SQLite is not pretending to be a distributed queue here. It is the durable job ledger: what was submitted, what is running, what finished, what failed, and what message the UI should show. Dispatch itself is an in-memory queue.Queue, which is fine because this is a single-process desktop app. On startup, any job left in running state from a process crash is marked failed rather than magically resumed from an unknown point.

POST action returns job_id SQLite jobs row pending · progress · result WAL + busy timeout dispatch queue ids wait here worker 1 worker 2 progress() heartbeat + cancel check activity dock polls /api/jobs The row is durable; the dispatch queue is intentionally local and in-memory.
MediaFind uses SQLite as a durable job ledger and a fixed in-process worker pool as the execution boundary. That keeps the desktop app simple while still making long work observable.

The first backpressure valve: a fixed worker pool

The bluntest, most important control is MAX_CONCURRENT_JOBS. It defaults to 2 and can be overridden with MEDIAFIND_MAX_JOBS. That number caps the fixed worker pool and the number of handlers running at once. Extra submissions stay pending in the dispatch queue; they do not become one parked daemon thread per job.

This is less glamorous than an adaptive scheduler, but it solves the failure mode that matters most in a local app: bursts. A user can kick off indexing, a model download, a cleanup scan, and a render, but the app should not eagerly run all of them together just because the clicks arrived close together.

The deadlock rule: a job handler must not submit another job and block waiting for it. With a fixed pool, nested blocking jobs can consume every worker and leave the sub-jobs stranded behind them. The queue stays simple because handlers are leaf work.

Progress is also the cancellation checkpoint

Every handler receives a callback shaped like progress(pct, msg). It writes a bounded percentage and a human-readable status message into the job row. It also checks the queue's cancellation set. If the user cancelled that job, the callback raises InterruptedError; the worker catches it, marks the row cancelled, and runs any registered cleanup.

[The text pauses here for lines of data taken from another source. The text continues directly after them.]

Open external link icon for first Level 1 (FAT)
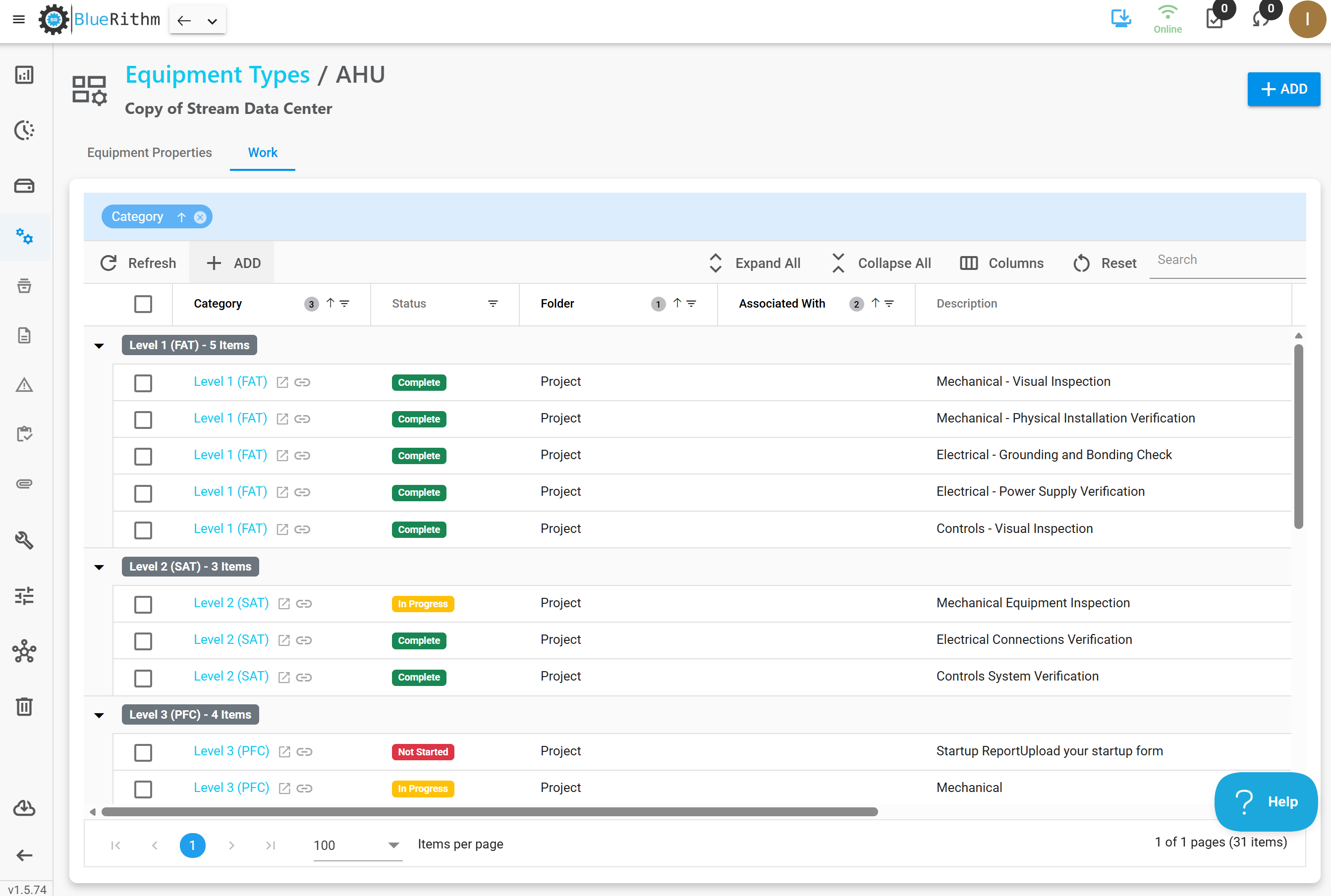This screenshot has width=1331, height=896. tap(282, 382)
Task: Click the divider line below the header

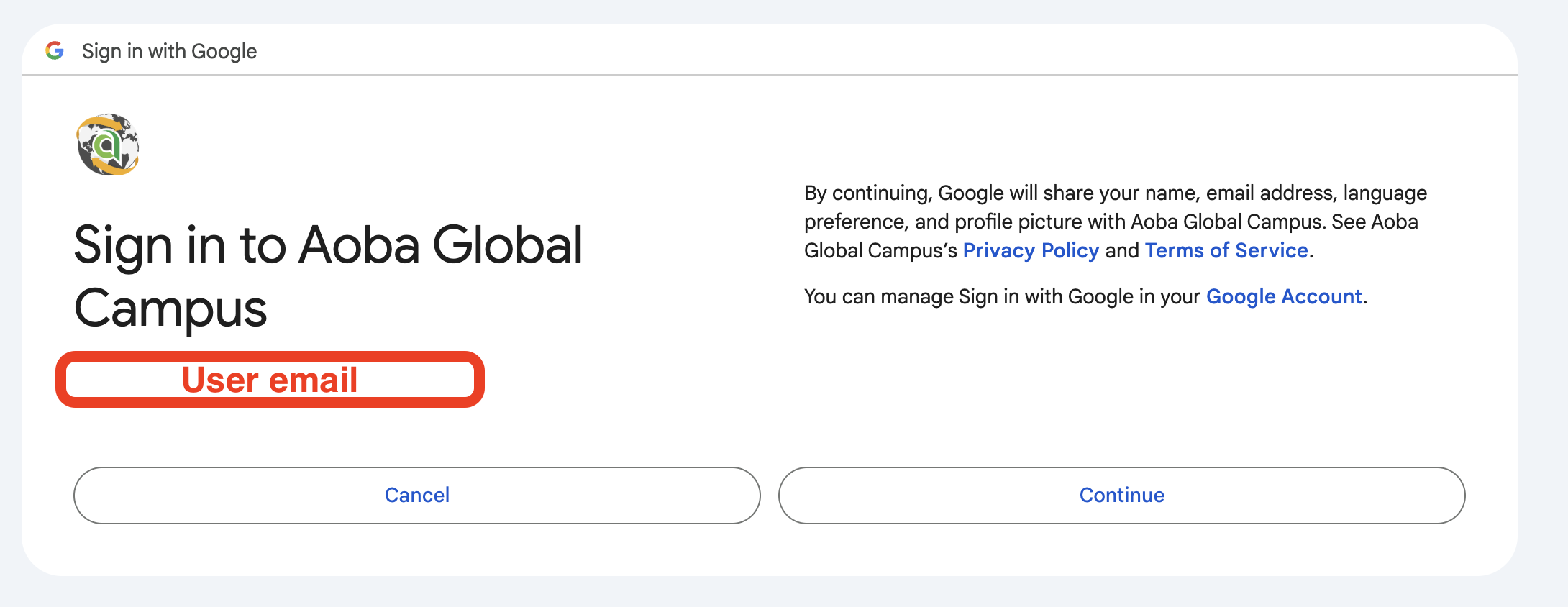Action: coord(770,75)
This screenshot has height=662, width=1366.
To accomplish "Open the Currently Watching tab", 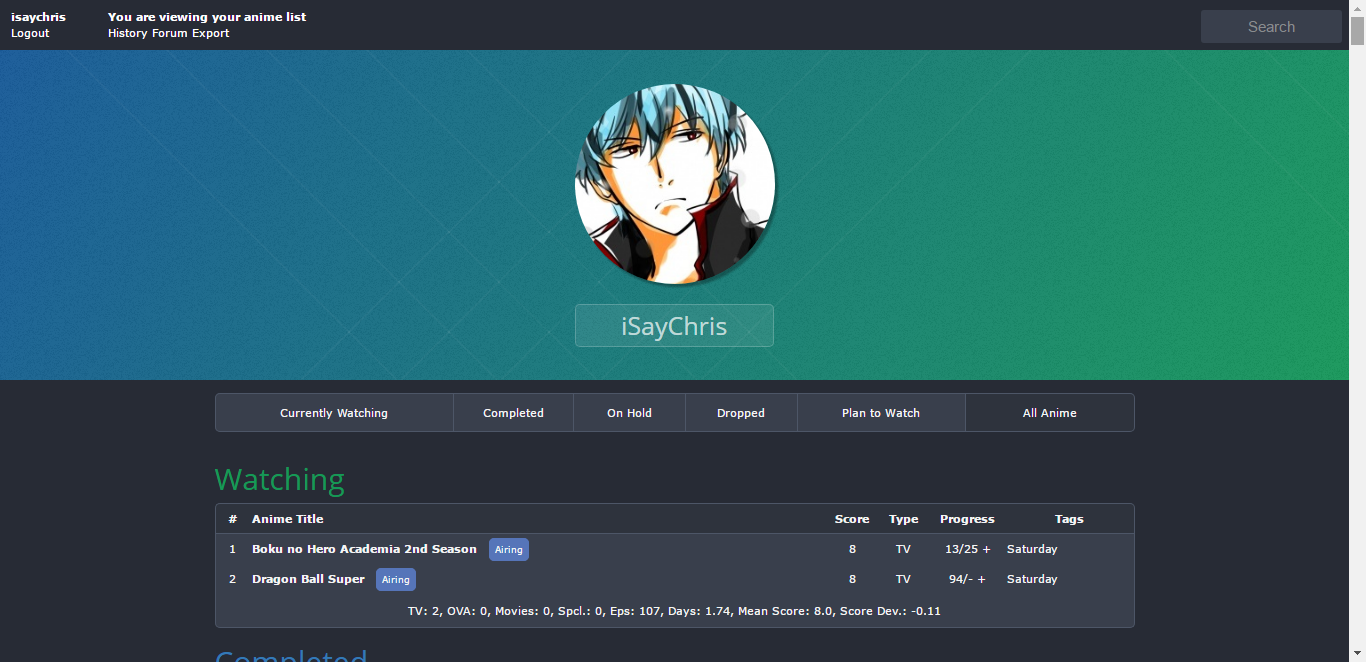I will click(x=334, y=412).
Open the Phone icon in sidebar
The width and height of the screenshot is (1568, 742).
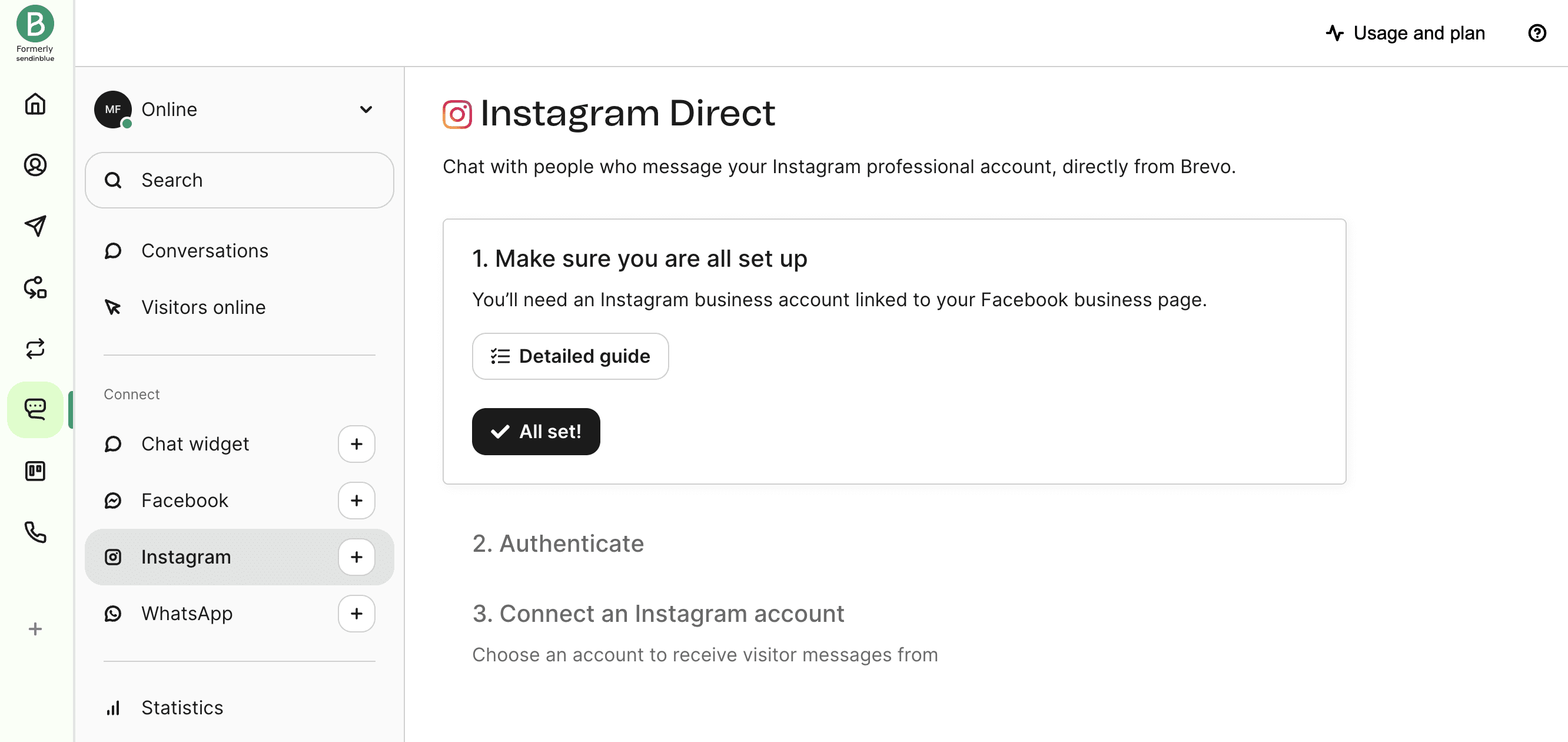tap(35, 532)
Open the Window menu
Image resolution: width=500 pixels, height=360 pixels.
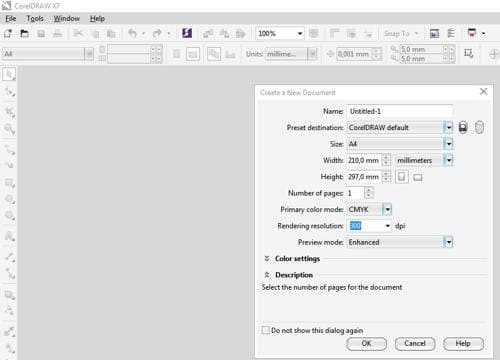click(x=67, y=19)
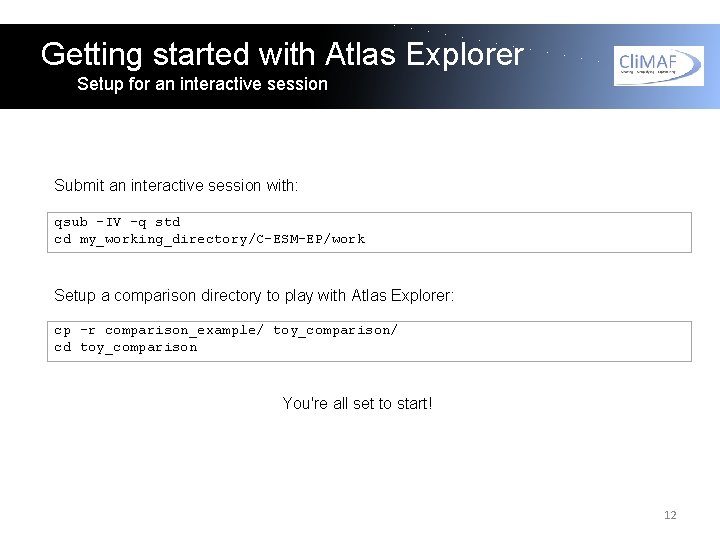Click 'toy_comparison/' in the cp command
720x540 pixels.
point(335,330)
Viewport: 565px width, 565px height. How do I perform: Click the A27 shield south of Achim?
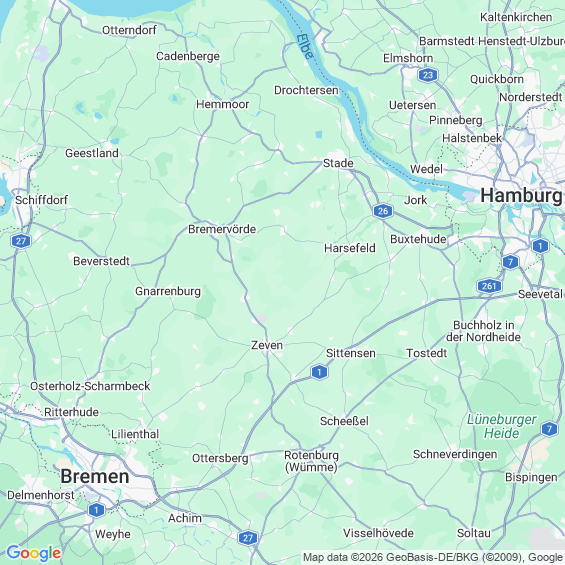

That design makes cancellation cooperative. It is not a fantasy “kill this thread right now” button. It stops at the next safe checkpoint: between files during batch indexing, between progress lines from ffmpeg, or between measurable download polls. For model downloads, MediaFind is especially honest: the job is registered as non-cancellable because the underlying model fetch may be inside code that does not expose a safe cancellation hook.

The same callback drives better progress math. Indexing enumerates files up front, then each per-file stage reports its fraction within the file. The global percentage is computed as:

(file_index + stage_fraction) / total_files

The percentage is capped below 1.0 until final whole-library work finishes, such as rebuilding the fast search index. That small discipline avoids the classic “100% but still working” lie.

SQLite concurrency: enough, not infinite

Each operation opens its own short-lived SQLite connection with check_same_thread=False, PRAGMA journal_mode=WAL, and a busy_timeout. WAL lets the UI keep reading job status while worker threads write progress. The busy timeout turns transient write contention into waiting instead of “database is locked” failures.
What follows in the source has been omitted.